Прогулки по Петербургу Раскольникова — очень тяжелый и неприятный опыт. В то же время это идентичные натуральным ощущения чужой реальности, которые может дать только очень редкая книга.
«Было часов восемь, солнце заходило. Духота стояла прежняя; но с жадностью дохнул он этого вонючего, пыльного, зараженного городом воздуха.»
И другие цитаты:
«Он был задавлен бедностью; но даже стесненное положение перестало в последнее время тяготить его. Насущными делами своими он совсем перестал и не хотел заниматься.»
«– Милостивый государь, – начал он почти с торжественностию, – бедность не порок, это истина. Знаю я, что и пьянство не добродетель, и это тем паче. Но нищета, милостивый государь, нищета – порок-с. В бедности вы еще сохраняете свое благородство врожденных чувств, в нищете же никогда и никто. За нищету даже и не палкой выгоняют, а метлой выметают из компании человеческой, чтобы тем оскорбительнее было; и справедливо, ибо в нищете я первый сам готов оскорблять себя. И отсюда питейное!»

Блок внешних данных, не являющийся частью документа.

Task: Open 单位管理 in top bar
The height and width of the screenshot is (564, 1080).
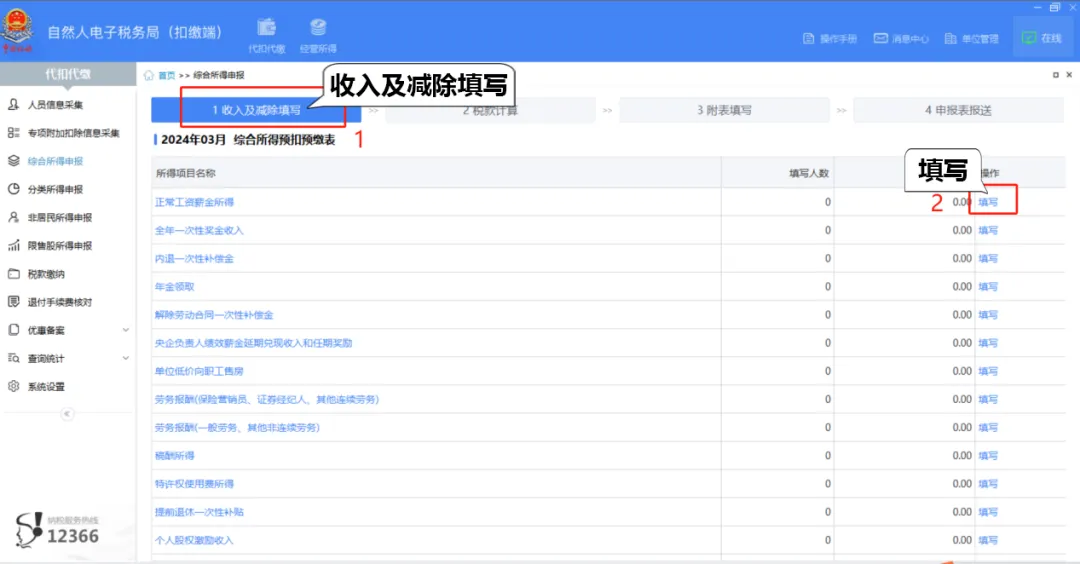Action: [x=971, y=39]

«Ведь надобно же, чтобы всякому человеку хоть куда-нибудь можно было пойти.»
«Но об том – об том он совершенно забыл; зато ежеминутно помнил, что об чем-то забыл, чего нельзя забывать, – терзался, мучился, припоминая, стонал, впадал в бешенство или в ужасный, невыносимый страх. Тогда он порывался с места, хотел бежать, но всегда кто-нибудь его останавливал силой, и он опять впадал в бессилие и беспамятство.»

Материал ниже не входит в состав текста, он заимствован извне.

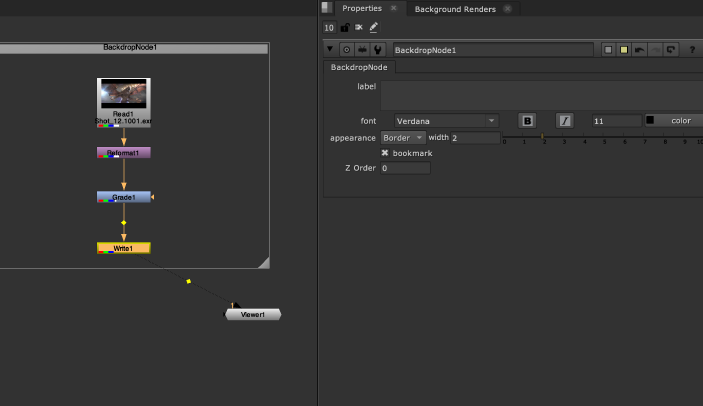Click the center node in graph icon
This screenshot has height=406, width=703.
coord(347,50)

«Заметов еще мальчишка, я еще волосенки ему надеру, потому что его надо привлекать, а не отталкивать. Тем, что оттолкнешь человека, – не исправишь, тем паче мальчишку»
«Где это, – подумал Раскольников, идя далее, – где это я читал, как один приговоренный к смерти, за час до смерти, говорит или думает, что если бы пришлось ему жить где-нибудь на высоте, на скале, и на такой узенькой площадке, чтобы только две ноги можно было поставить, – а кругом будут пропасти, океан, вечный мрак, вечное уединение и вечная буря, – и оставаться так, стоя на аршине пространства, всю жизнь, тысячу лет, вечность, – то лучше так жить, чем сейчас умирать! Только бы жить, жить и жить! Как бы ни жить, – только жить!.. Экая правда! Господи, какая правда! Подлец человек! И подлец тот, кто его за это подлецом называет», – прибавил он через минуту.»
«Объявляю тебе, что все вы, до единого, – болтунишки и фанфаронишки! Заведется у вас страданьице – вы с ним как курица с яйцом носитесь! Даже и тут воруете чужих авторов. Ни признака жизни в вас самостоятельной!»
«С одной логикой нельзя через натуру перескочить! Логика предугадает три случая, а их миллион! Отрезать весь миллион и все на один вопрос о комфорте свести! Самое легкое разрешение задачи! Соблазнительно ясно, и думать не надо! Главное – думать не надо! Вся жизненная тайна на двух печатных листках умещается!»
«Петр Петрович, пробившись из ничтожества, болезненно привык любоваться собою, высоко ценил свой ум и способности и даже иногда, наедине, любовался своим лицом в зеркале. Но более всего на свете любил и ценил он, добытые трудом и всякими средствами, свои деньги: они равняли его со всем, что было выше его.»
«В свойстве характера Катерины Ивановны было поскорее нарядить первого встречного и поперечного в самые лучшие и яркие краски, захвалить его так, что иному становилось даже совестно, придумать в его хвалу разные обстоятельства, которые совсем и не существовали, совершенно искренно и чистосердечно поверить самой в их действительность и потом вдруг, разом, разочароваться, оборвать, оплевать и выгнать в толчки человека, которому она, только еще несколько часов назад, буквально поклонялась.»
«– А-зе здеся нельзя, здеся не места! – встрепенулся Ахиллес, расширяя все больше и больше зрачки.